Mycoplasma buccale

Scientific classification
- Domain: Bacteria
- Kingdom: Bacillati
- Phylum: Mycoplasmatota
- Class: Mollicutes
- Order: Mycoplasmatales
- Family: Mycoplasmataceae
- Genus: Mycoplasma
- Species: M. buccale
- Binomial name: Mycoplasma buccale Freundt et al. 1974

= Mycoplasma buccale =

- Genus: Mycoplasma
- Species: buccale
- Authority: Freundt et al. 1974

Species of bacterium

Mycoplasma buccale is a species of bacteria in the genus Mycoplasma. This genus of bacteria lacks a cell wall around their cell membrane. Without a cell wall, they are unaffected by many common antibiotics such as penicillin or other beta-lactam antibiotics that target cell wall synthesis. Mycoplasma are the smallest bacterial cells yet discovered, can survive without oxygen and are typically about 0. 1 μm in diameter.

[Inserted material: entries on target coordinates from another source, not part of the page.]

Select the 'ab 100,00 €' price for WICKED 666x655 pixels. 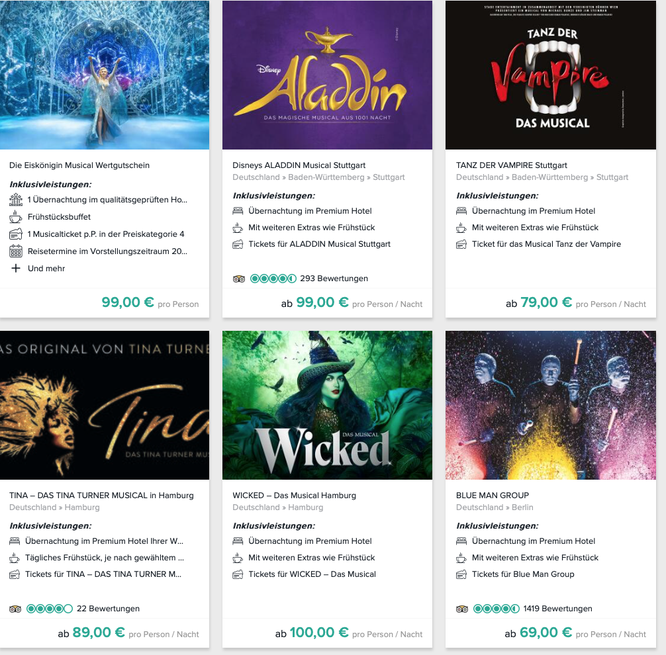[311, 632]
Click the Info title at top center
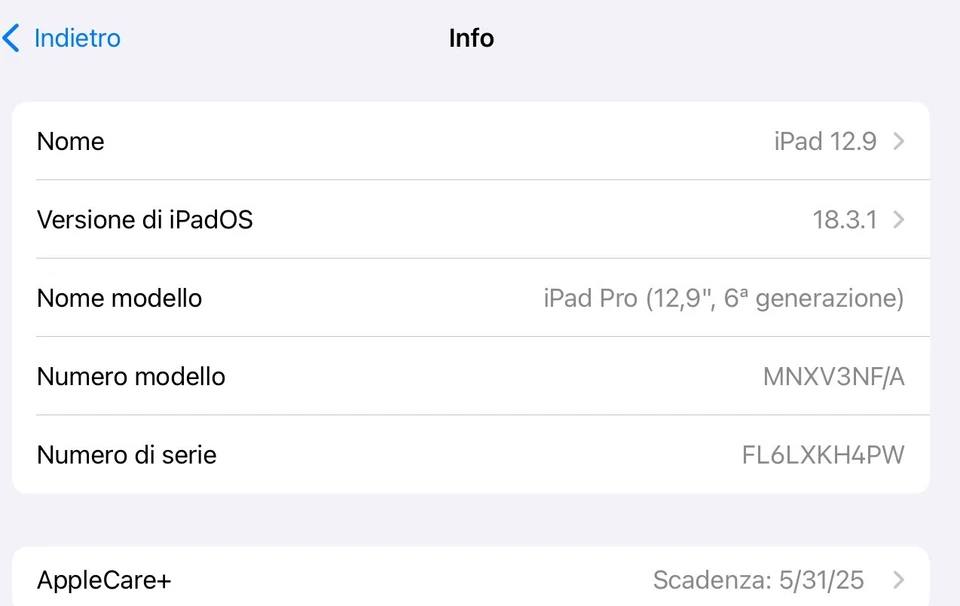 click(471, 38)
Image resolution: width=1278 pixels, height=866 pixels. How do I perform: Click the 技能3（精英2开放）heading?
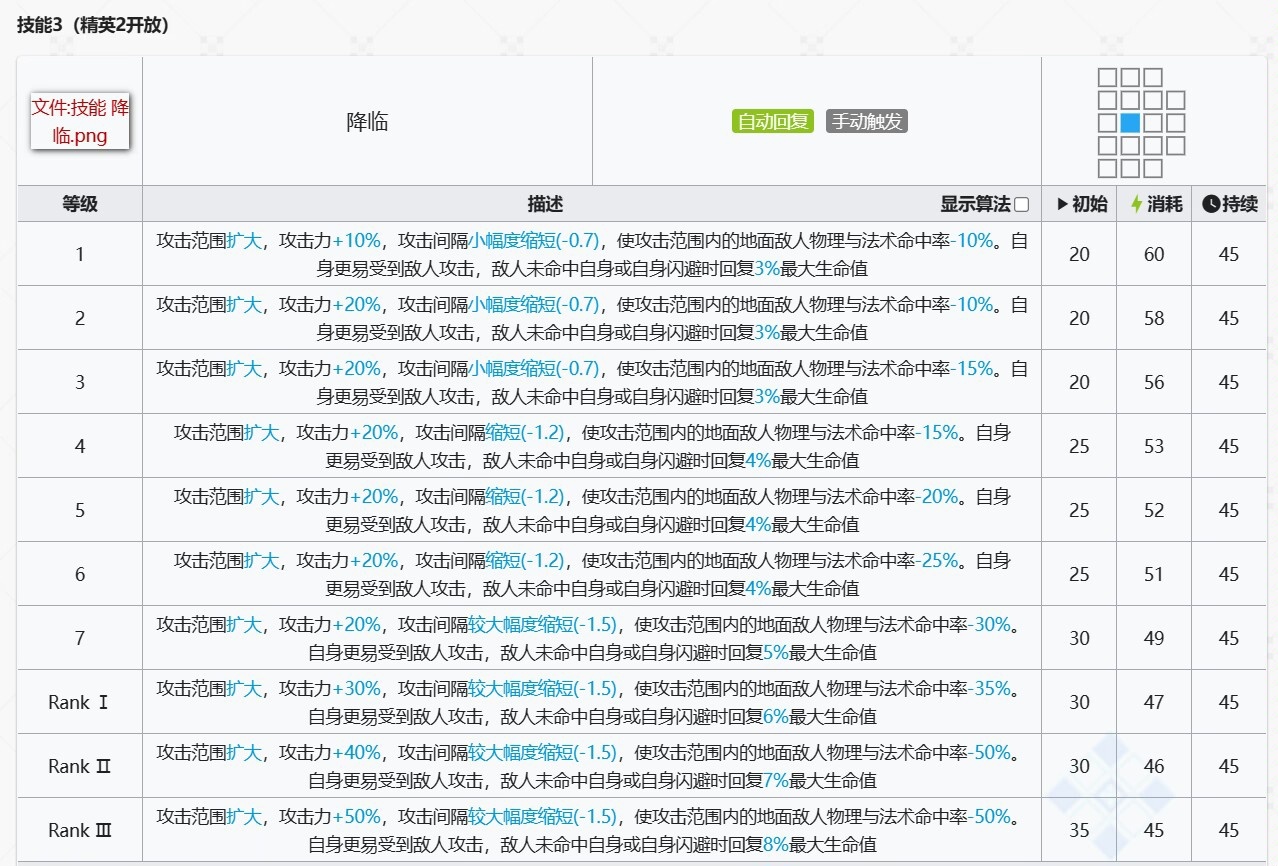93,26
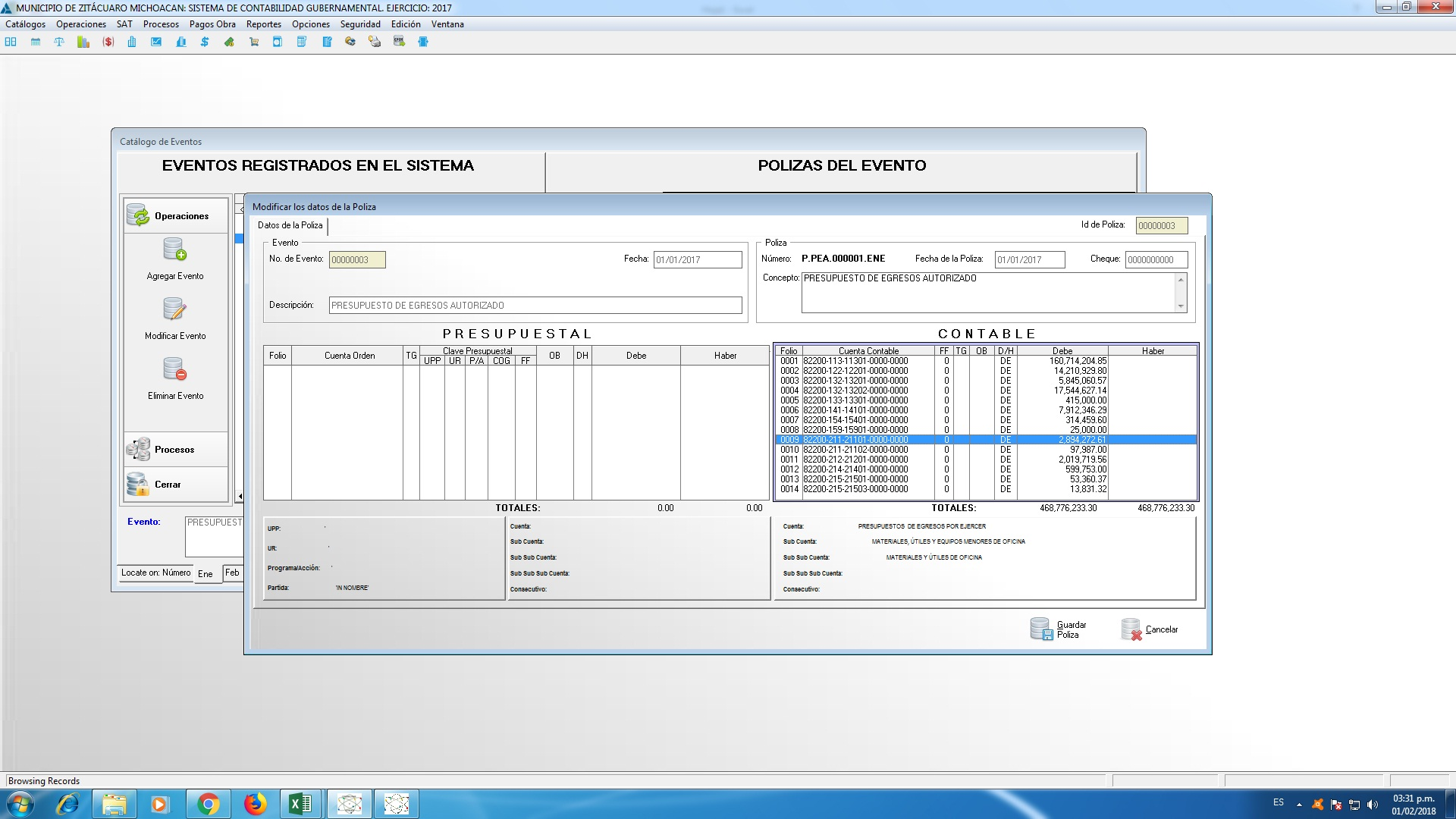1456x819 pixels.
Task: Click the line chart toolbar icon
Action: (156, 42)
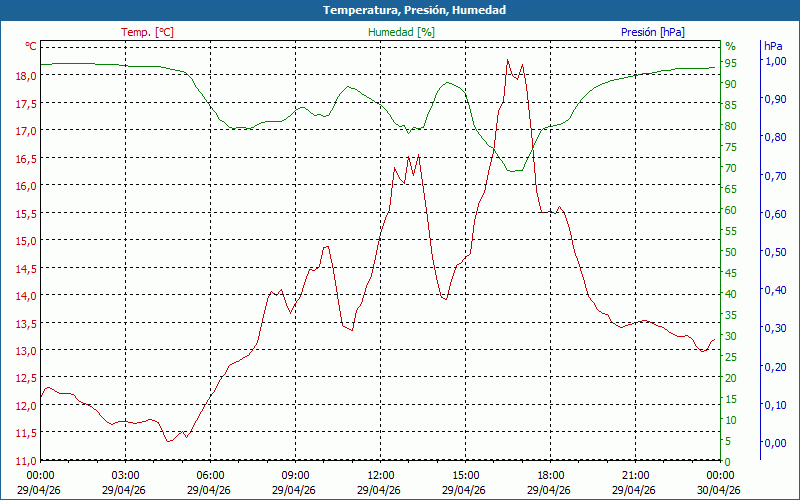Viewport: 800px width, 500px height.
Task: Click the '30/04/26' date label
Action: [721, 490]

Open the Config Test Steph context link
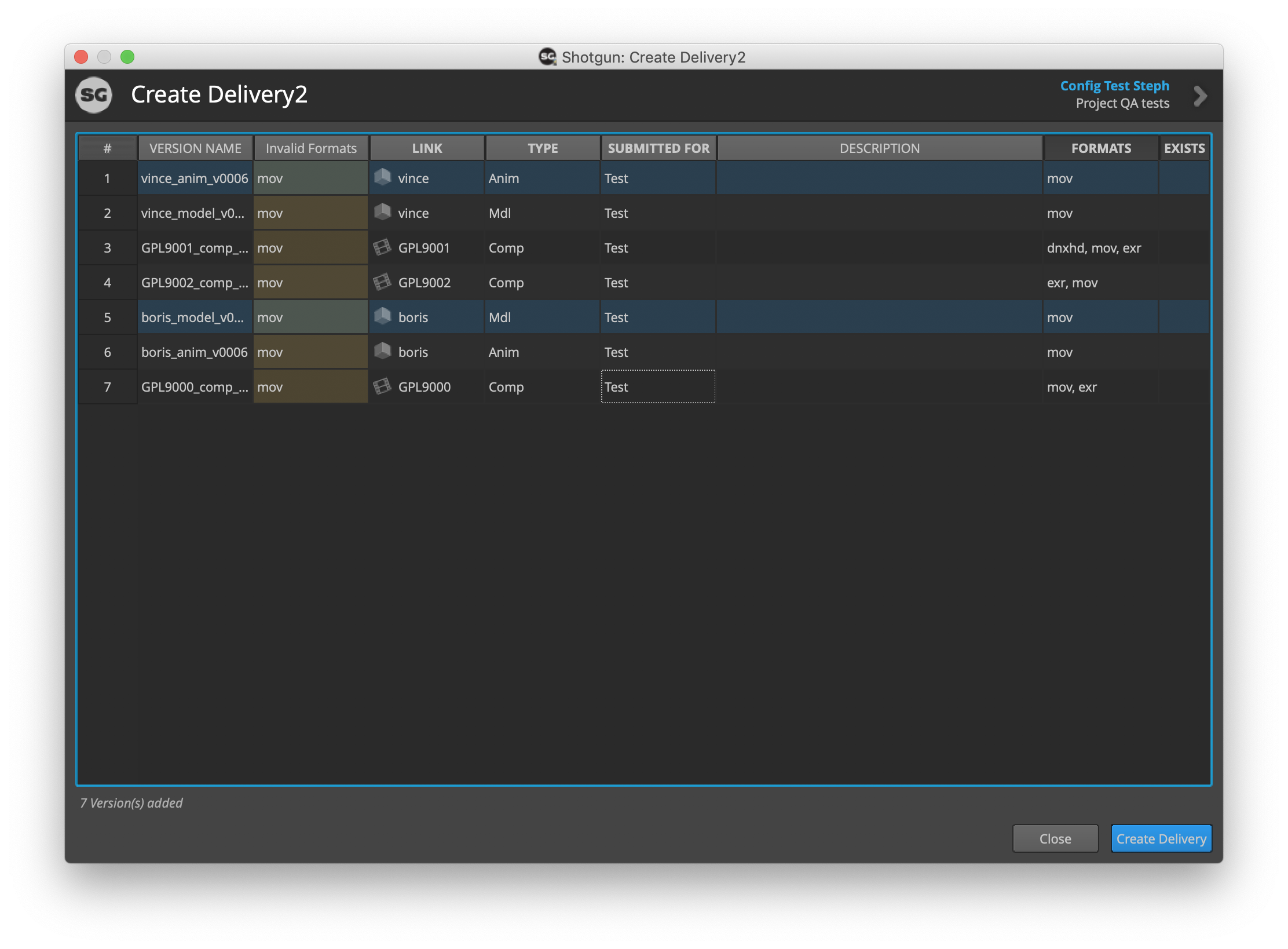[1114, 86]
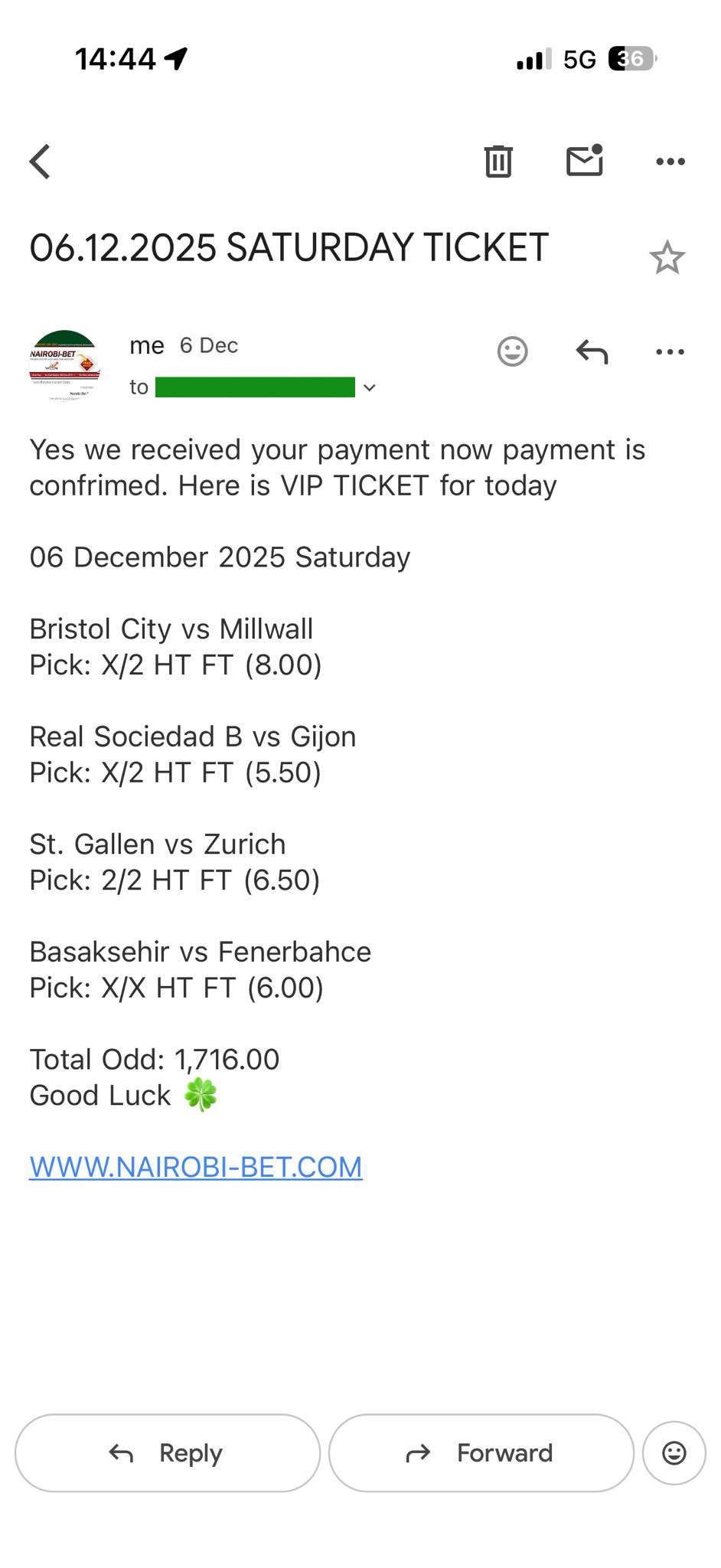
Task: Tap the sender name "me"
Action: pos(147,346)
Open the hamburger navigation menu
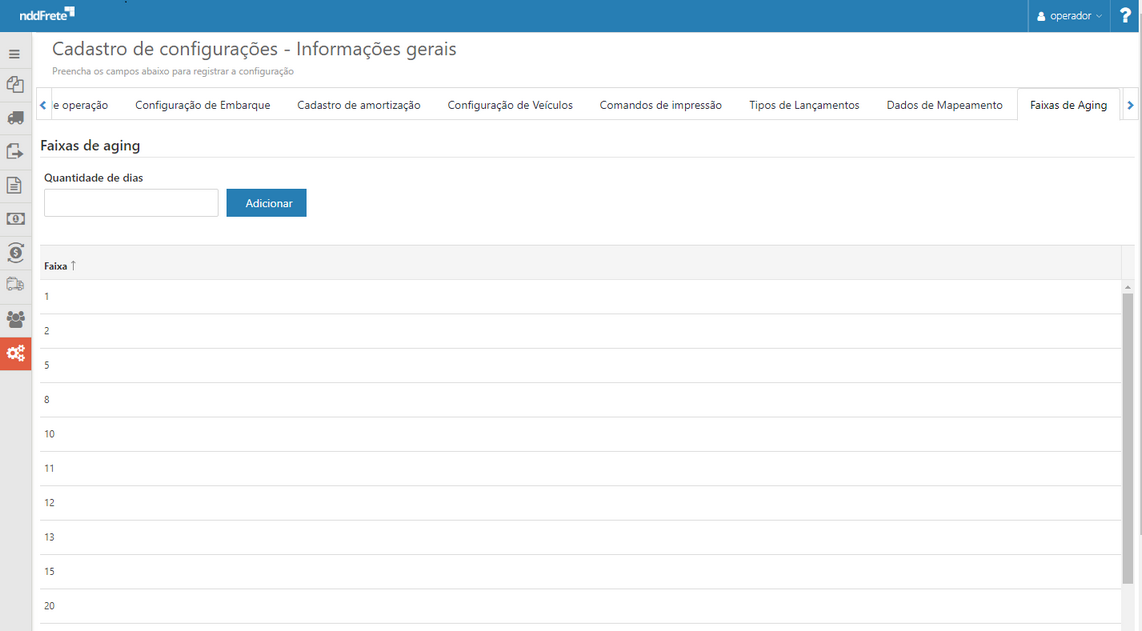The image size is (1142, 631). click(x=15, y=53)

It was first described in 1974 and is considered a rare inhabitant of humans. The type strain is strain ATCC 23636 = CIP 105530 = IFO (now NBRC) 14851 = NCTC 10136. This species is noted for its ability to recover from the damaging effects of UV light, which usually is fatal to other mycoplasma species tested.